— The problem —
Can you update everything from the start of the records down through the line containing "coord(1999,973)" by changing "timeline circle" to "timeline dot" and leaving all else unchanged?

[Item-finding records]
◇ ◇ ◇ ◇ ◇

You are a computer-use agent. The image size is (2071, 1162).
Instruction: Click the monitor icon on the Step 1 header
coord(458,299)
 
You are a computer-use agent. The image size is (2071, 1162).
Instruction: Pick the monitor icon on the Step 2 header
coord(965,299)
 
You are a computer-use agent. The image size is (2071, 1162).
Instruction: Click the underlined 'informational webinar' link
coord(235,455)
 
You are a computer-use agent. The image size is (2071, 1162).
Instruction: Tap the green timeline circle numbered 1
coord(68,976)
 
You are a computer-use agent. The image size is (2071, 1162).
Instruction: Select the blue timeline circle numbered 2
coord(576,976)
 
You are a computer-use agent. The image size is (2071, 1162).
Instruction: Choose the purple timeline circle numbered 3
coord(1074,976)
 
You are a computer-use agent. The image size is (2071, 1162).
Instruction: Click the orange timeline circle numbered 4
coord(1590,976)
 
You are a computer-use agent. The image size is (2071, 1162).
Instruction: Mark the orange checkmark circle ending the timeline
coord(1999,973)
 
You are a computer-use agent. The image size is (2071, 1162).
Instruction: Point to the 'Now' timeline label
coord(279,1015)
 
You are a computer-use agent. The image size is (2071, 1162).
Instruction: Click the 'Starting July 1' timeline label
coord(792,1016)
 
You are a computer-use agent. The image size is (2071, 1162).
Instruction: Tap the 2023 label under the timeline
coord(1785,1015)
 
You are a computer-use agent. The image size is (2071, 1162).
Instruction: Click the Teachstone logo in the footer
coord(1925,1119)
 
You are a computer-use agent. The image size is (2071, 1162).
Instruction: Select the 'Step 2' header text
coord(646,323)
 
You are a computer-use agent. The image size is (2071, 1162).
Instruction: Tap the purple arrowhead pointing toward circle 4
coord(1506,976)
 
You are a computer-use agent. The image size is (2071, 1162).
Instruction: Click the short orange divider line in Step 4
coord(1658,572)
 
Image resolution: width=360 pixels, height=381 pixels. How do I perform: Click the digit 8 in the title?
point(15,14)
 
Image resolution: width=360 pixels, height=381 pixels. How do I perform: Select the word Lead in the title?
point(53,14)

◇ ◇ ◇ ◇ ◇

— Exercise response —
You are a computer-use agent. The image size is (2071, 1162).
Instruction: Click the monitor icon on the Step 1 header
coord(458,299)
 
You are a computer-use agent. The image size is (2071, 1162).
Instruction: Pick the monitor icon on the Step 2 header
coord(965,299)
 
You are a computer-use agent. The image size is (2071, 1162).
Instruction: Click the underlined 'informational webinar' link
coord(235,455)
 
You are a computer-use agent. The image size is (2071, 1162).
Instruction: Tap the green timeline dot numbered 1
coord(68,976)
 
You are a computer-use agent. The image size is (2071, 1162).
Instruction: Select the blue timeline dot numbered 2
coord(576,976)
 
You are a computer-use agent. The image size is (2071, 1162).
Instruction: Choose the purple timeline dot numbered 3
coord(1074,976)
 
You are a computer-use agent. The image size is (2071, 1162).
Instruction: Click the orange timeline dot numbered 4
coord(1590,976)
 
You are a computer-use agent. The image size is (2071, 1162).
Instruction: Mark the orange checkmark circle ending the timeline
coord(1999,973)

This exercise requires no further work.